Pregnant Workers Fairness Act Expands Protections for Pregnant Employees

The Pregnant Workers Fairness Act (PWFA) expands on the protections prohibiting discrimination based on pregnancy. At its core, PWFA requires employers to provide “reasonable accommodations” to known limitations related to pregnancy, childbirth, or related medical conditions, unless the accommodation would result in “undue hardship” to the employer.

Many states and cities have laws that provide accommodations for pregnant workers. The PWFA, which went into effect on January 27, 2023, protects employees and applicants in such a way as to provide further expansion of the understanding concerning required accommodations. In this regard, the U.S. House of Representatives’ report on the PWFA provides a number of examples of possible reasonable accommodation. Some of the examples include:

  • Providing flexible work hours;
  • Receiving appropriately-sized uniforms and safety apparel;
  • Being excused from strenuous activities, receiving closer parking accommodations; and,
  • Providing additional break time to use the bathroom, eat and rest.

These accommodations are to be provided unless the accommodations would cause an “undue hardship” on the employer’s operation. “Undue hardship” in this context is defined as causing significant difficulty or expense for the employer. This is a much-heightened standard and will result in greater accommodations by many employers in the context of known limitations related to pregnancy, childbirth, or related medical conditions.

In a publication by the U.S. Equal Employment Opportunity Commission (EEOC) entitled “Tips for Asking for a Reasonable Accommodation,” four steps for raising accommodation requests are set forth. They are:

  1. Talk to your employer;
  2. Explain that because of a physical or mental condition related to your pregnancy, childbirth, or related medical condition, you need a change;
  3. Share with your employer what barriers you are facing. Give ideas, if you have them, for what could help you do your job; and,
  4. If your employer says “no,” provide information. Tell your employer about the EEOC’s webpage.

EEOC recently issued a Notice of Proposed Rulemaking (NPRM) to implement the PWFA. The NPRM, which is quite instructive, was published in the Federal Register on August 11, 2023.

As noted, the PWFA requires an employer to provide reasonable accommodations, absent undue hardship. Of course, this requirement is premised on there being a qualified employee or applicant with a known limitation related to, affected by, or arising out of pregnancy, childbirth, or related medical conditions. The proposed rule addresses each element of this requirement. Perhaps more instructive is that the proposed rule provides specific examples of possible reasonable accommodations under the PWFA, including:

  • Frequent breaks;
  • Sitting/standing;
  • Schedule changes, part-time work, and paid and unpaid leave;
  • Telework;
  • Parking;
  • Light duty;
  • Making existing facilities accessible or modifying the work environment;
  • Job restructuring;
  • Temporarily suspending one or more essential function;
  • Acquiring or modifying equipment, uniforms or devices; and
  • Adjusting or modifying examinations or policies.

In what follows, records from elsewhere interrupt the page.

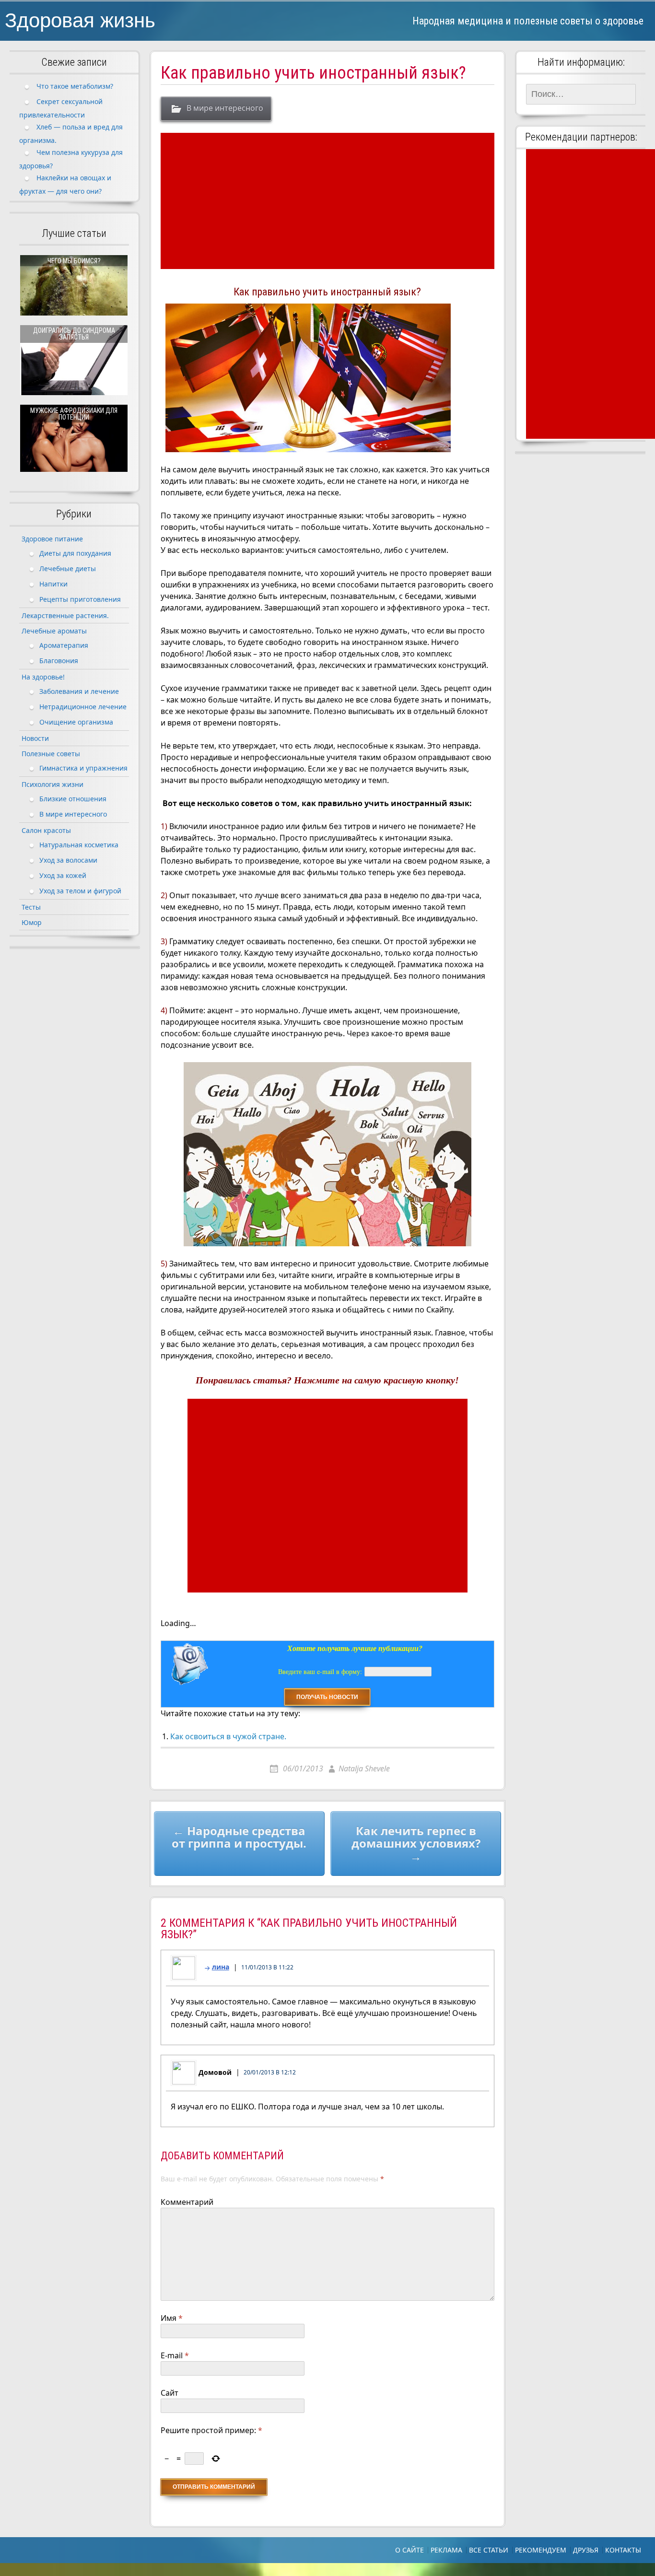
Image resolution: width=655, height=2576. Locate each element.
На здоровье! (43, 676)
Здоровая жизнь (80, 20)
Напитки (53, 583)
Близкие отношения (72, 798)
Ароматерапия (63, 644)
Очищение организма (76, 721)
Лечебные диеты (67, 568)
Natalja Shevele (364, 1768)
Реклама (446, 2549)
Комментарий (187, 2202)
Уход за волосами (68, 859)
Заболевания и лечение (79, 690)
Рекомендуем (540, 2549)
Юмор (32, 922)
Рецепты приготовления (80, 598)
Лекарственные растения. (65, 615)
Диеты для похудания (75, 552)
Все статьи (488, 2549)
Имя (172, 2318)
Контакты (623, 2549)
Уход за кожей (62, 874)
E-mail (175, 2355)
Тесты (31, 907)
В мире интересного (225, 108)
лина (220, 1966)
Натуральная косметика (78, 844)
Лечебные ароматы (54, 630)
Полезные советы (51, 753)
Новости (35, 738)
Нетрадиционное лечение (83, 706)
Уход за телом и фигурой (80, 890)
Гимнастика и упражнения (83, 767)
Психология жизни (52, 784)
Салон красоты (46, 830)
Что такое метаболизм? (74, 86)
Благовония (58, 660)
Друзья (585, 2549)
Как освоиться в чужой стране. (228, 1736)
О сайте (409, 2549)
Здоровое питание (52, 538)
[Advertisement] (329, 201)
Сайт (169, 2393)
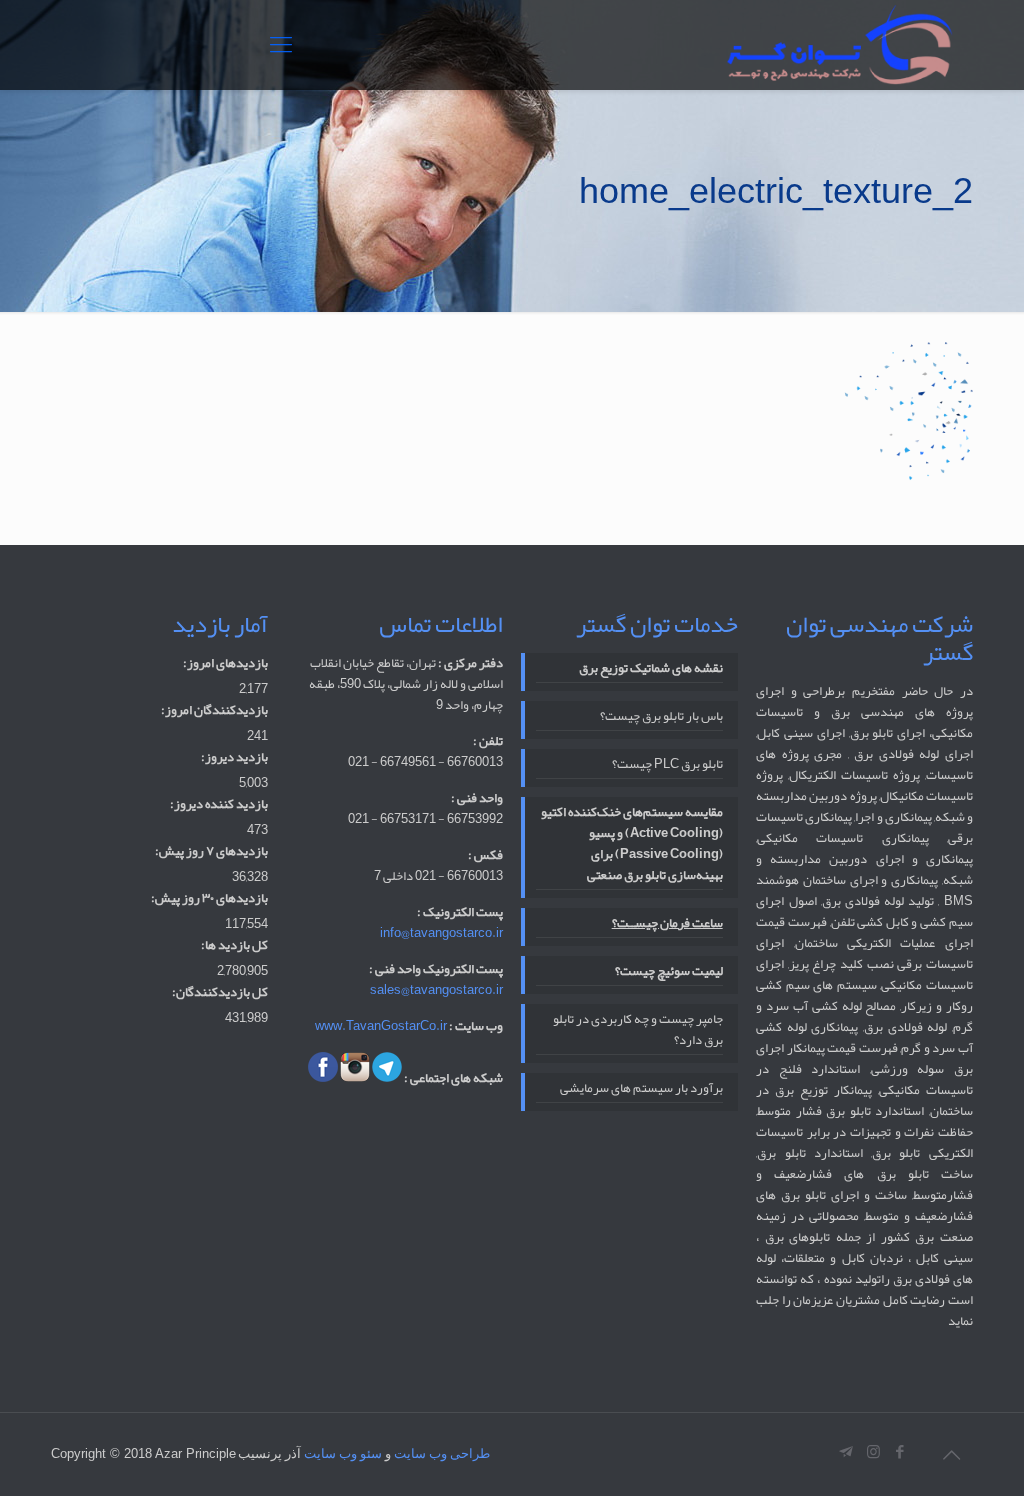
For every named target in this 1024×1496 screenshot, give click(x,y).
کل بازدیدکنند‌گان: (220, 992)
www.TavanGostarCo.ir (381, 1026)
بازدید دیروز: (234, 757)
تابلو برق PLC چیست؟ (667, 765)
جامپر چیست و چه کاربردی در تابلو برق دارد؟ (637, 1031)
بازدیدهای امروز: (225, 663)
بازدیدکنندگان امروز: (214, 710)
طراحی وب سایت (442, 1453)
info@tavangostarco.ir (441, 933)
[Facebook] (900, 1452)
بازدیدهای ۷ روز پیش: (211, 851)
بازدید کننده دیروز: (219, 804)
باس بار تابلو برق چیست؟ (661, 717)
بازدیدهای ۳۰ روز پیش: (209, 898)
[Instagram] (873, 1452)
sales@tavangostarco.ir (436, 990)
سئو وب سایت (343, 1453)
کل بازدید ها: (234, 945)
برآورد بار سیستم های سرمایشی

In addition, the term “undue hardship” is expressly noted in the proposed rule as a term coming from the Americans with Disabilities Act (ADA). In fact, the PWFA uses the definition of undue hardship similar to that in the ADA. Generally, undue hardship in this context means significant difficulty or expense for the operation of the employer. In that regard, the proposed rule outlines a number of factors to be considered when determining if undue hardship exists.

In many respects, the passage of the PWFA at the federal level mirrors societal changes providing ever greater accommodation and regard for pregnant workers so that employment may continue in a context that provides reasonable accommodation.

Management education on the breadth of the accommodations contemplated and the appropriate interactive process to explore reasonable accommodations would be most helpful in this context. Often, there is some confusion in terms of operational management’s understanding of reasonable accommodation generally and perhaps particularly in the context of pregnant workers. The PWFA further provides the framework for reasonable accommodation and the responsibilities of management to be ever thoughtful and accommodating in this context.